In the Terraform Codebase: The CI pipelines defined in trigger.tf interface directly with Artifact Registry, storing immutable container images securely before deployment. The google_cloudbuild_trigger resource defines a pipeline that automatically builds the container image and pushes it to Artifact Registry upon changes to the connected repository.

Key design decisions visible in the codebase:

  • Immutable image tagging: Images are tagged with $COMMIT_SHA — a content-addressed, immutable identifier tied to the exact source commit. This ensures full traceability: given any running container, you can identify the exact commit that produced it.
  • Kaniko for secure builds: The build step uses Kaniko (gcr.io/kaniko-project/executor), which builds container images inside a standard container without requiring privileged mode or a Docker daemon socket. This is the recommended pattern for Cloud Build because it is more secure than Docker-in-Docker approaches.
  • Artifact Registry over Container Registry: Images are stored in Artifact Registry (the successor to Container Registry), which provides regional storage, fine-grained IAM, format support beyond Docker (Maven, npm, Python), and integrated vulnerability scanning via Artifact Analysis.
  • Vulnerability scanning: Artifact Analysis automatically scans images pushed to Artifact Registry for known CVEs.

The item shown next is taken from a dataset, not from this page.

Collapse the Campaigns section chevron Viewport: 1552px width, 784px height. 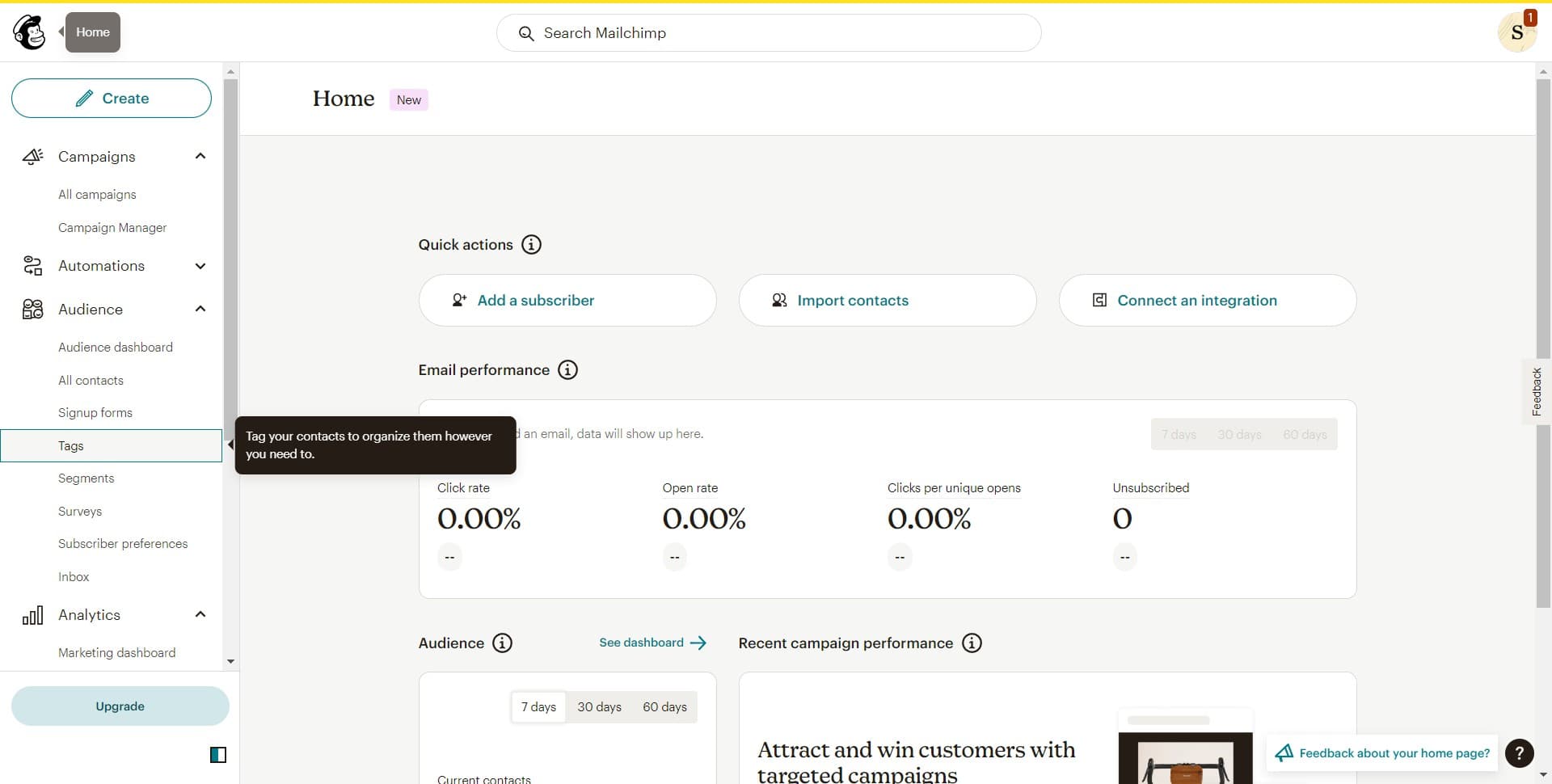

Build pipelines can be configured to query scan results and fail the build if vulnerabilities above a severity threshold are found.

Console Exploration:

  1. Open modules/App_CloudRun/trigger.tf. Review the google_cloudbuild_trigger.cicd_trigger resource block. Note how the build step configures Kaniko to build and push the image to Artifact Registry using the destination pattern $${_IMAGE_REGION}-docker.pkg.dev/$${_PROJECT_ID}/$${_REPO_NAME}/$${_IMAGE_NAME}:$${COMMIT_SHA}.
  2. Navigate to Cloud Build > Triggers in the GCP Console. Inspect the trigger configuration — observe the connected repository, the branch filter, and the build configuration file path.
  3. Navigate to Artifact Registry > Repositories. Locate the repository created for the application and view the stored images. Click an image digest to view its vulnerability scan results and, if enabled, its SLSA provenance attestation.
  4. Navigate to Cloud Build > History. Click a recent build to view the step-by-step execution log. Observe the BUILD step (Kaniko image build) and the PUSH step (image upload to Artifact Registry).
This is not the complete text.